Application Structure

The app is organized into the following key components:

1. LLM Setup

Ollama LLMs: Two options are provided: Llama3 and Mistral. The user selects the model via a dropdown menu. The selected model is instantiated with Ollama from the langchain_community.llms module.

llm_options = {
"Llama3": Ollama(model="llama3", base_url="http://127.0.0.1:11434"),
"Mistral": Ollama(model="mistral", base_url="http://127.0.0.1:11434"),
"salmatrafi/acegpt:7b": Ollama(model="salmatrafi/acegpt:7b", base_url="http://127.0.0.1:11434"),
 }

2. Embedding and Vector Store

Embedding Model: OllamaEmbeddings generates vector embeddings for storing and retrieving document chunks.

embed_model = OllamaEmbeddings(
model =selected_llm_name.split()[0].lower(),
base_url = "http://127.0.0.1:11434"
  )

Vector Store: Chroma is used to store processed document embeddings persistently.

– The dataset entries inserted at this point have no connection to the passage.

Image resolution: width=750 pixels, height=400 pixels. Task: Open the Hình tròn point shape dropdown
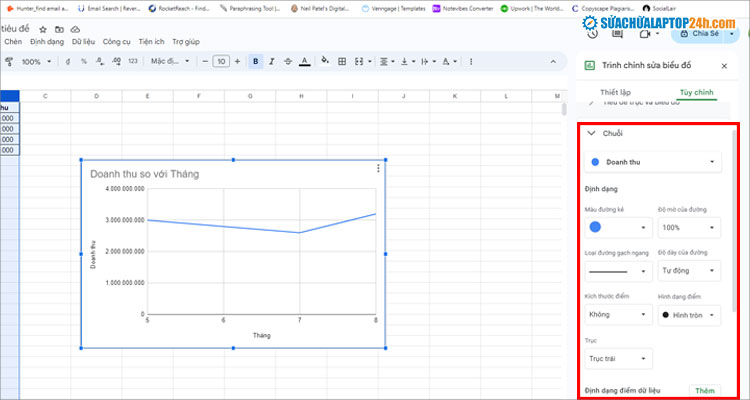[x=688, y=314]
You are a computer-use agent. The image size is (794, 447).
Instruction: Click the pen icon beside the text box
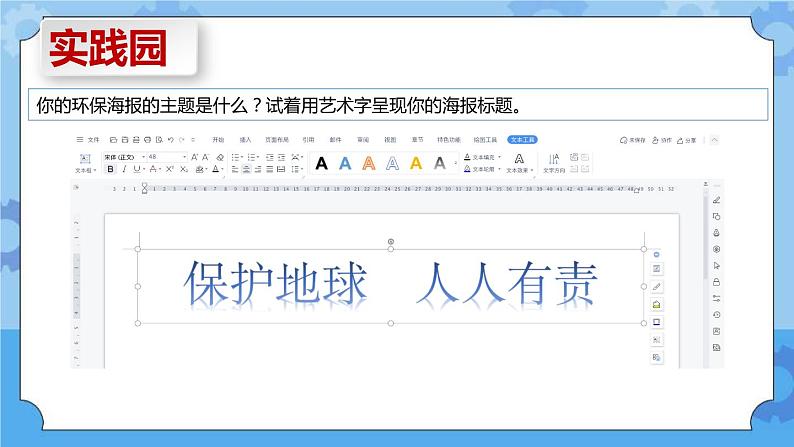coord(656,288)
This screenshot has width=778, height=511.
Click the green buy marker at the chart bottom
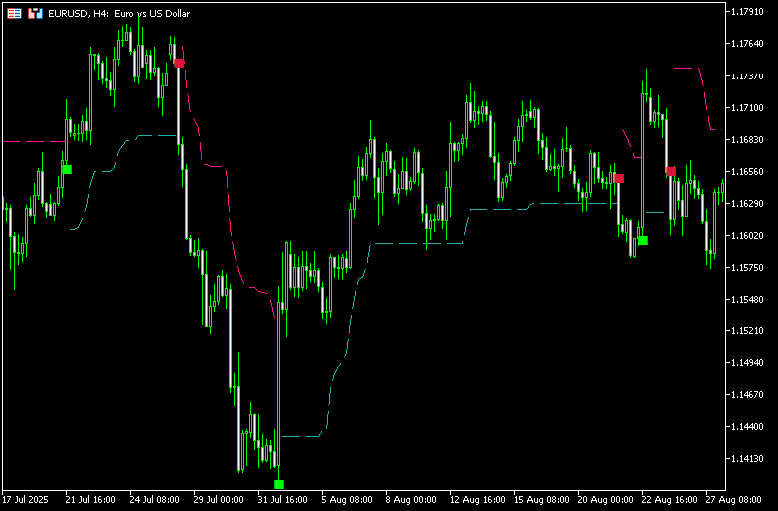tap(279, 484)
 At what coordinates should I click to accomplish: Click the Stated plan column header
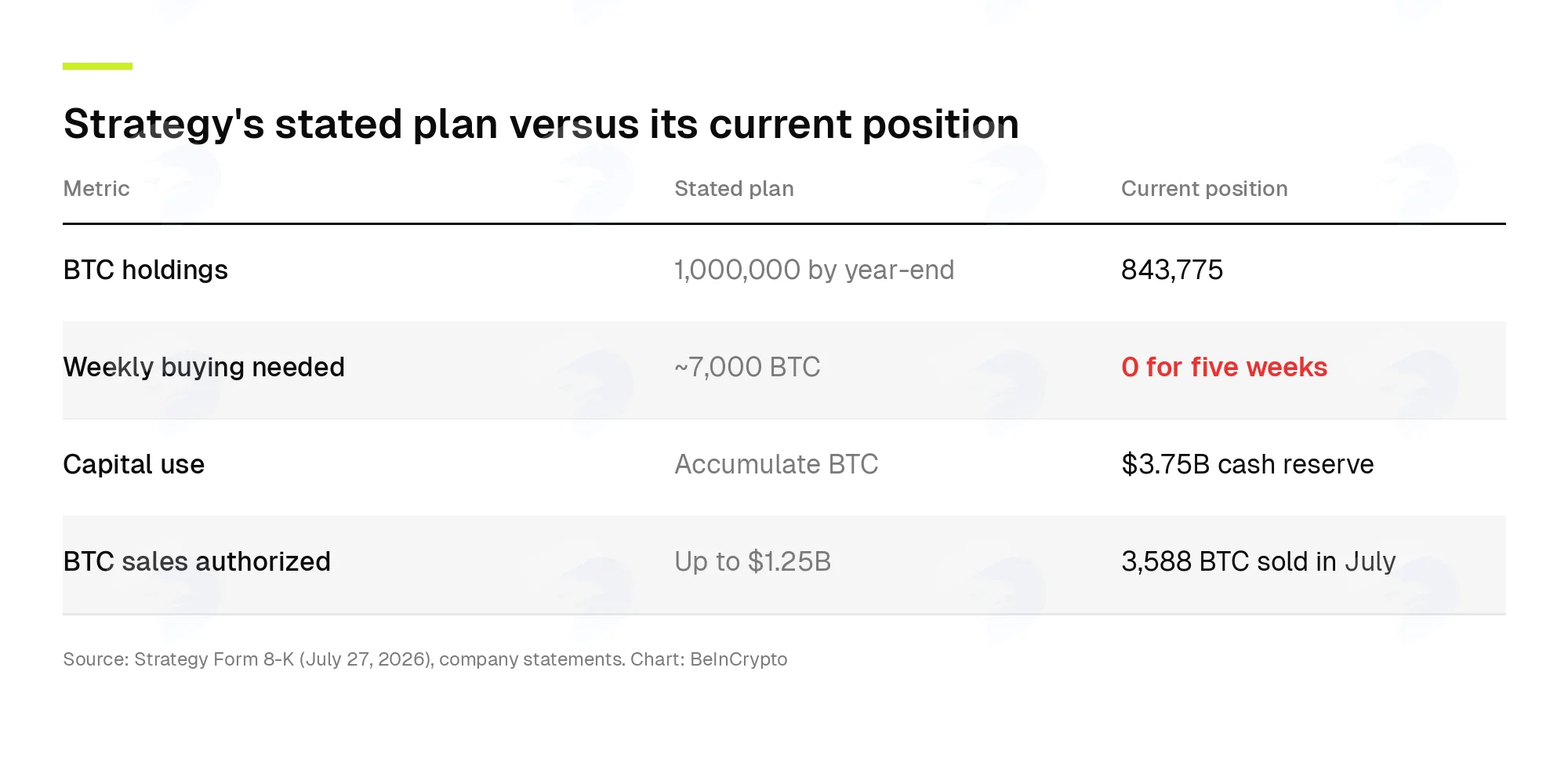pos(734,189)
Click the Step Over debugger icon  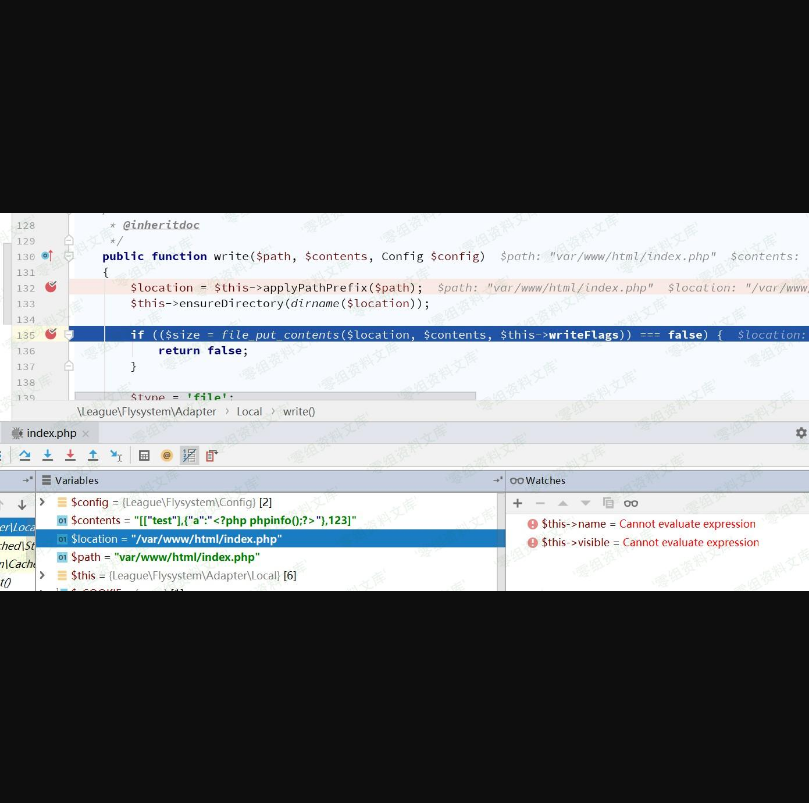tap(25, 456)
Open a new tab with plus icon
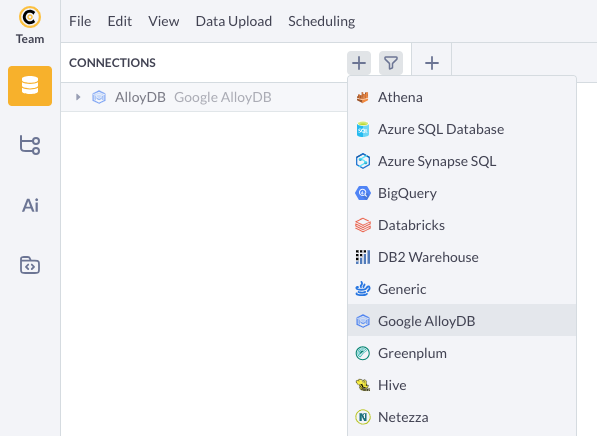597x436 pixels. click(432, 63)
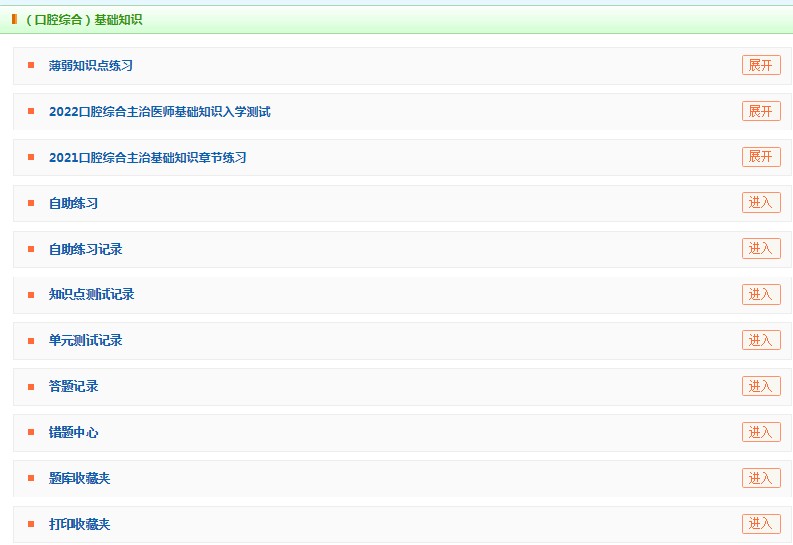
Task: Click the 知识点测试记录 label
Action: coord(91,295)
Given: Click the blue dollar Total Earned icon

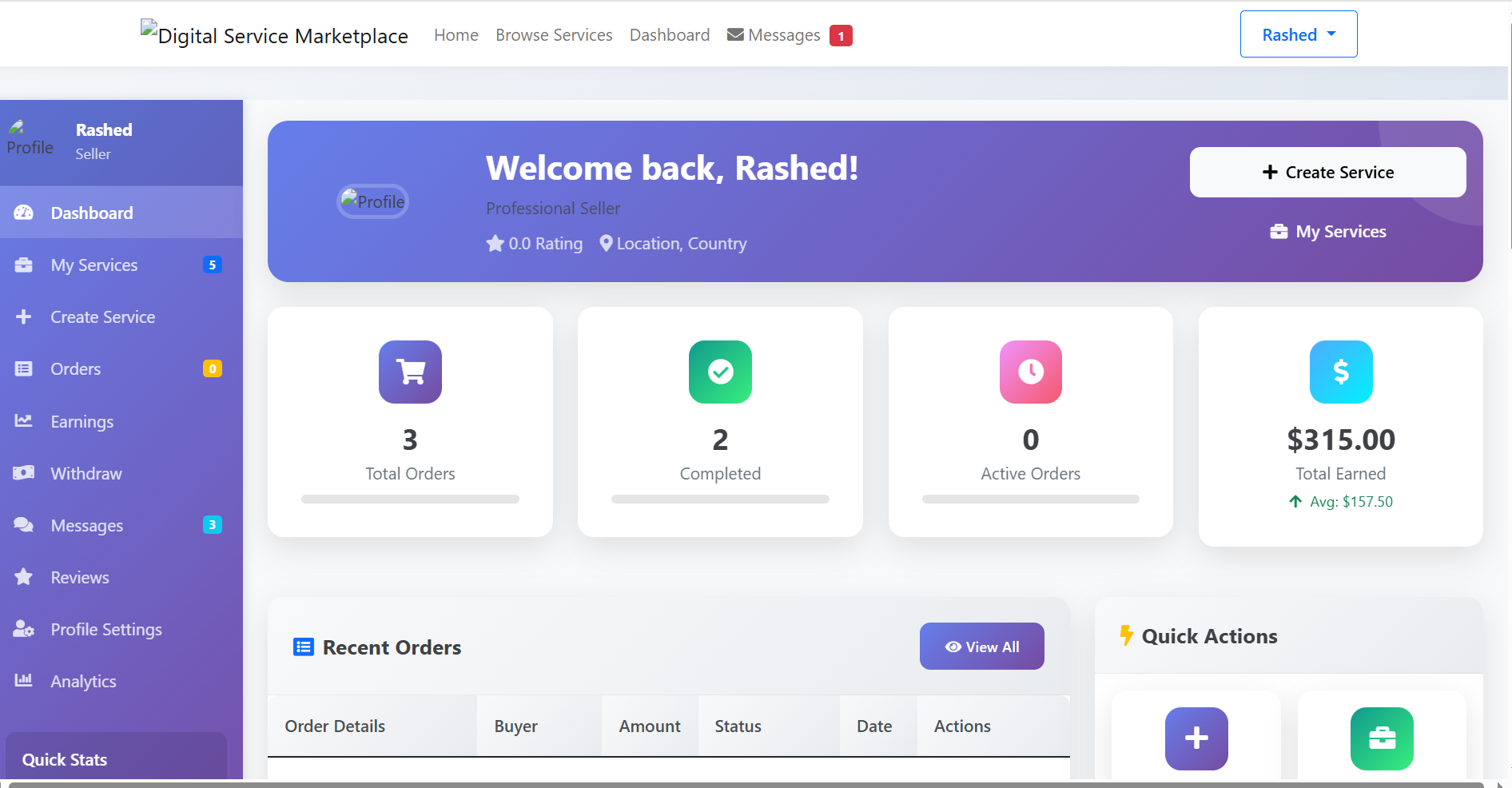Looking at the screenshot, I should coord(1340,372).
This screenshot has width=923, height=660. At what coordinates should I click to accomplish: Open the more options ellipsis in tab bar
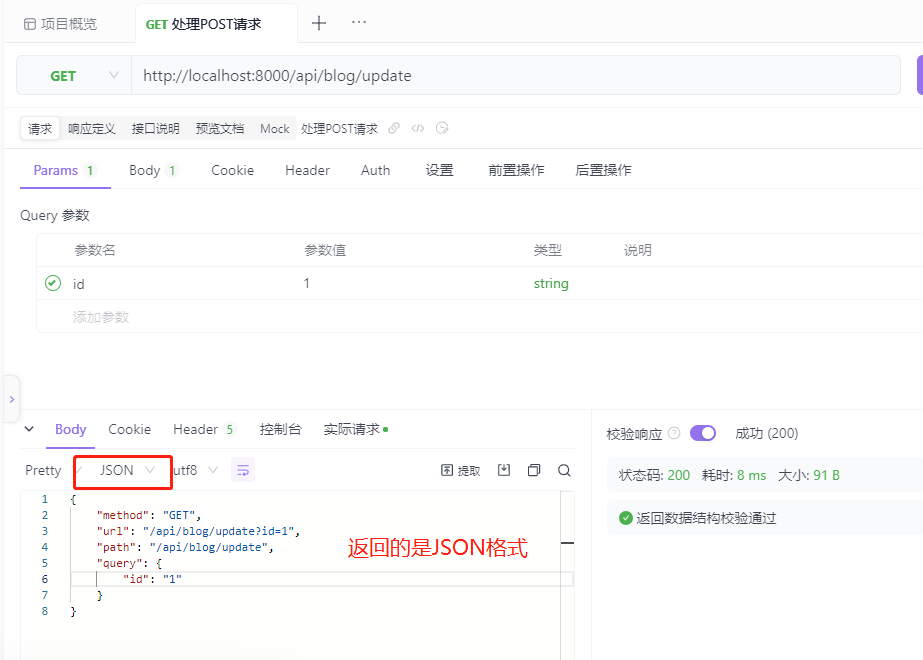359,23
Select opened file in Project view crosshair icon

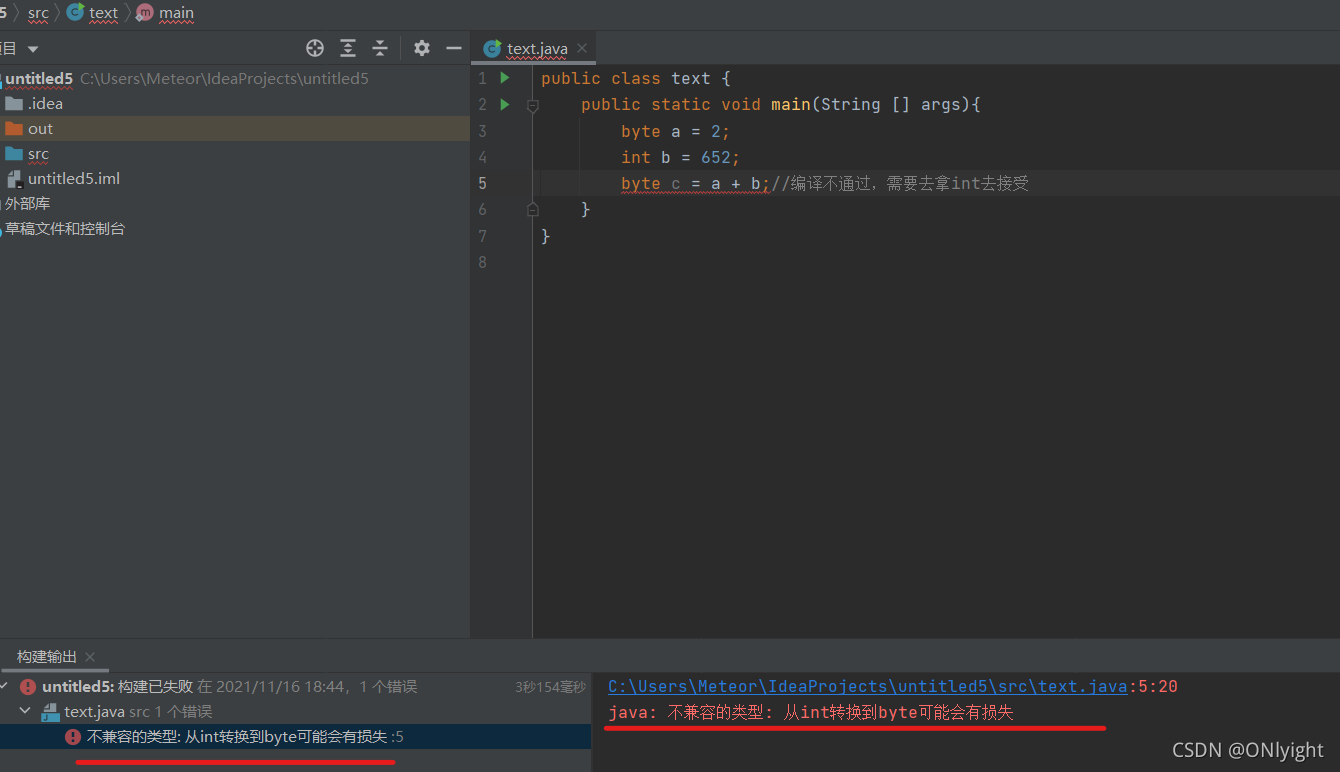click(314, 47)
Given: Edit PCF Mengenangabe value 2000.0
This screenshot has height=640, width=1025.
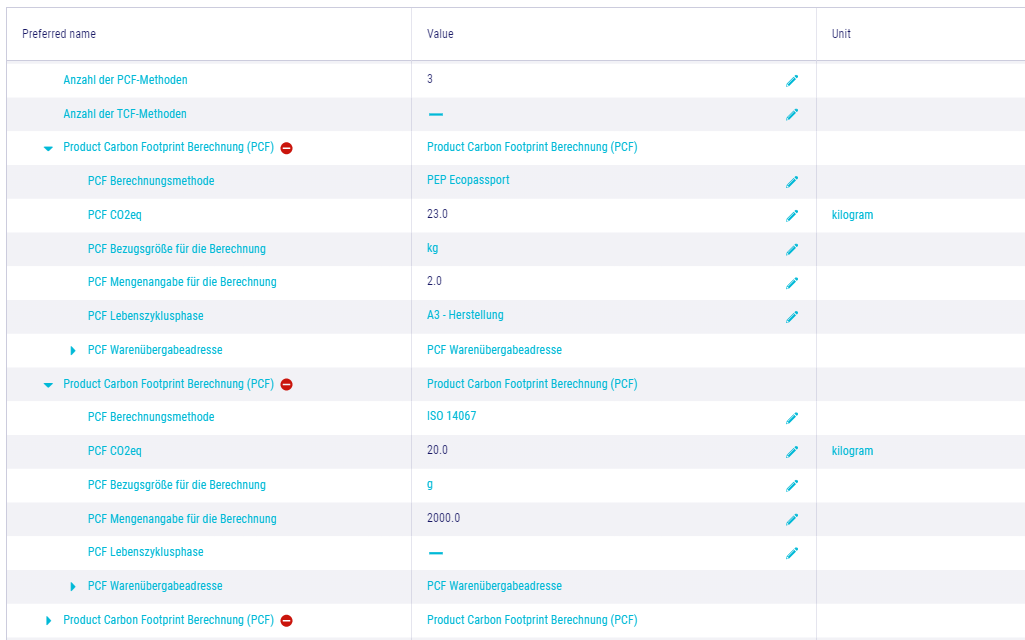Looking at the screenshot, I should click(x=792, y=519).
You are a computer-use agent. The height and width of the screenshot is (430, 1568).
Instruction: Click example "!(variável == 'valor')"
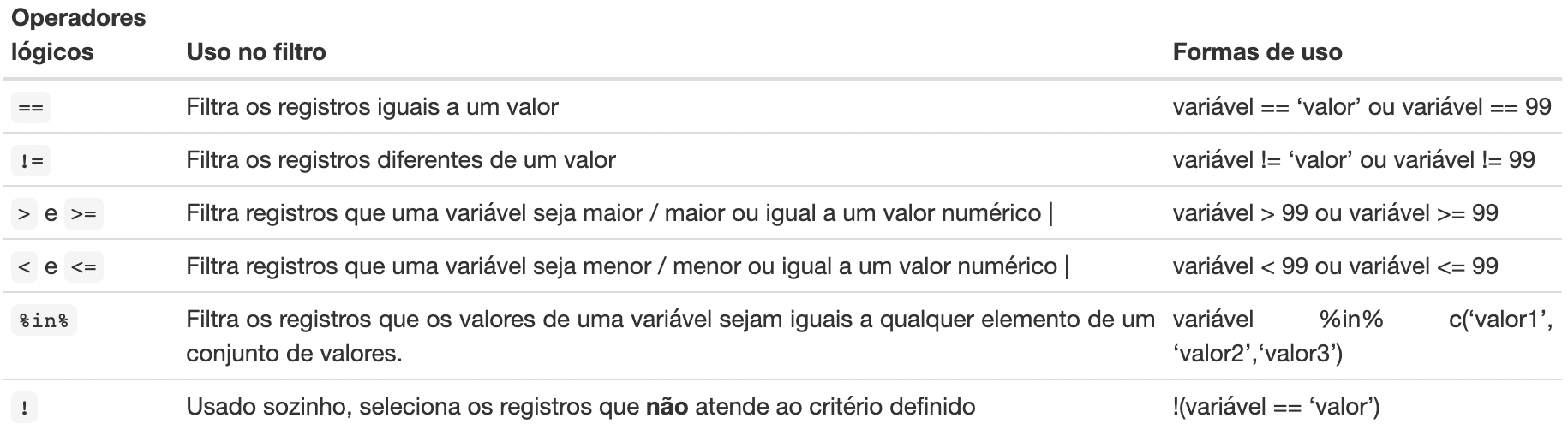[x=1276, y=406]
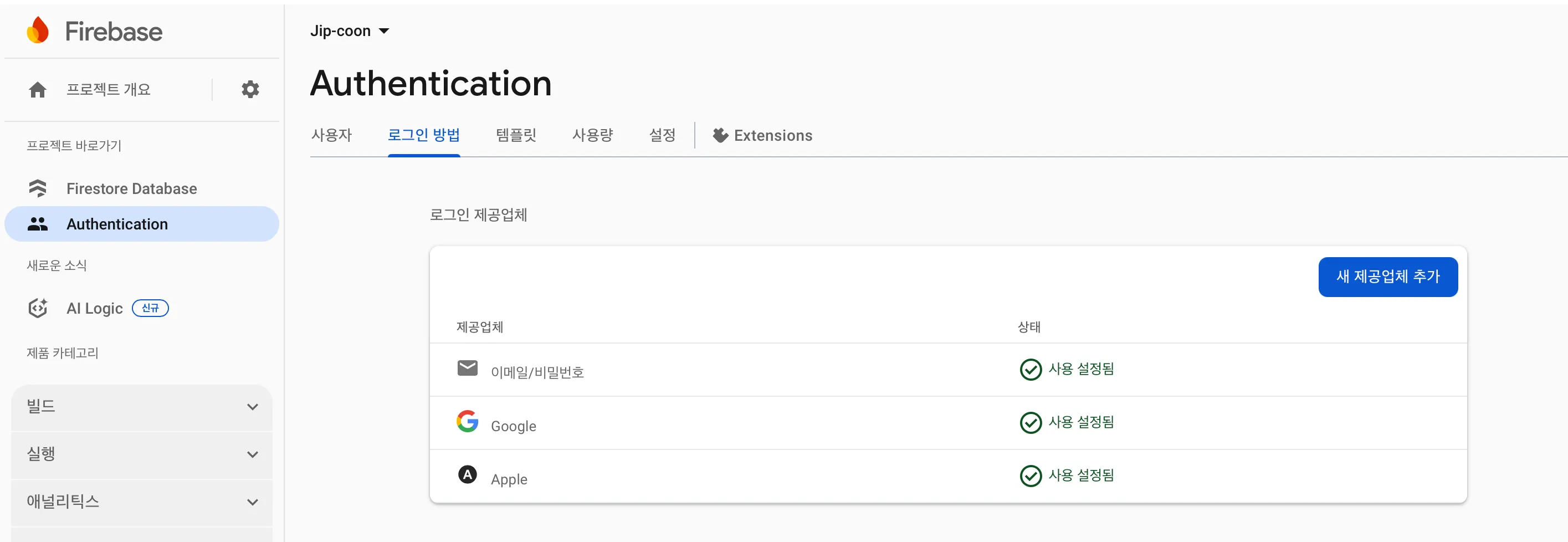Open project settings gear icon
The height and width of the screenshot is (542, 1568).
point(250,90)
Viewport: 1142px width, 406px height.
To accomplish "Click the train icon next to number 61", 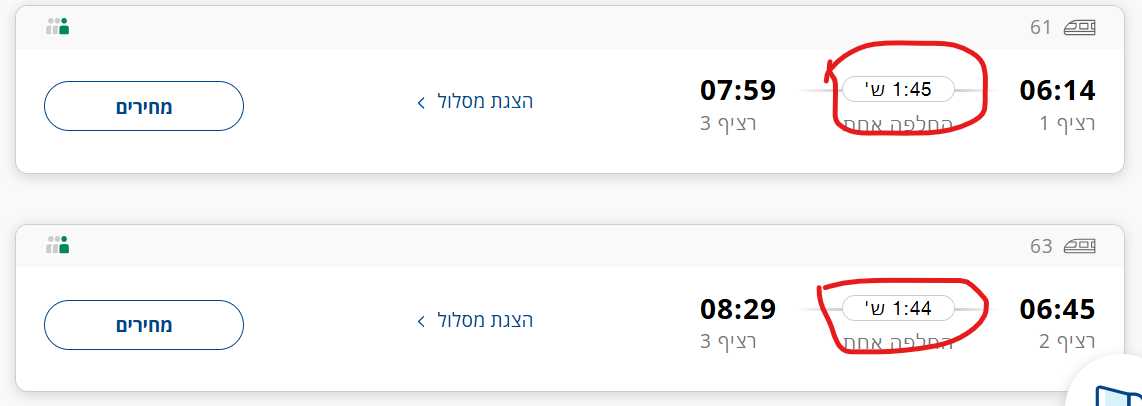I will (1080, 27).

persist_directory = r"C:\Users\PC\anaconda3\envs\rag_env\Lib\site-packages\chromadb"
vector_store = Chroma(persist_directory=persist_directory, embedding_function = embed_model)

3. Document Processing

PDFs are uploaded and processed using: PyPDFLoader: Loads content from PDF files. RecursiveCharacterTextSplitter: Splits documents into chunks of 500 characters for indexing. Processed chunks are added to the Chroma vector store.


4. Retrieval-Augmented Generation (RAG) Chain

Retriever: Fetches relevant documents from the vector store using similarity search.

retriever = vector_store.as_retriever(search_kwargs={"k":5})

QA Chain: Combines retrieved documents with the input query to generate context-aware answers using the selected LLM.

def custom_qa_prompt(context,input):
if context:
    return f"Voici le contexte extrait du PDF : {context}. Maintenant, réponds à la question : {input}"
else:
    return f"Je n'ai trouvé aucun contexte pertinent dans le PDF. donne une réponse courte et directesur la question suivante : {input}"

# Wrap the custom_qa_prompt in a PromptTemplate
qa_prompt_template = PromptTemplate(
    input_variables=["input", "context"],
    template=custom_qa_prompt("{input}", "{context}")
)

5. Streamlit Interface

File Uploader: Handles PDF uploads. Text Input: Accepts user questions. Button Actions: Triggers PDF processing or question answering.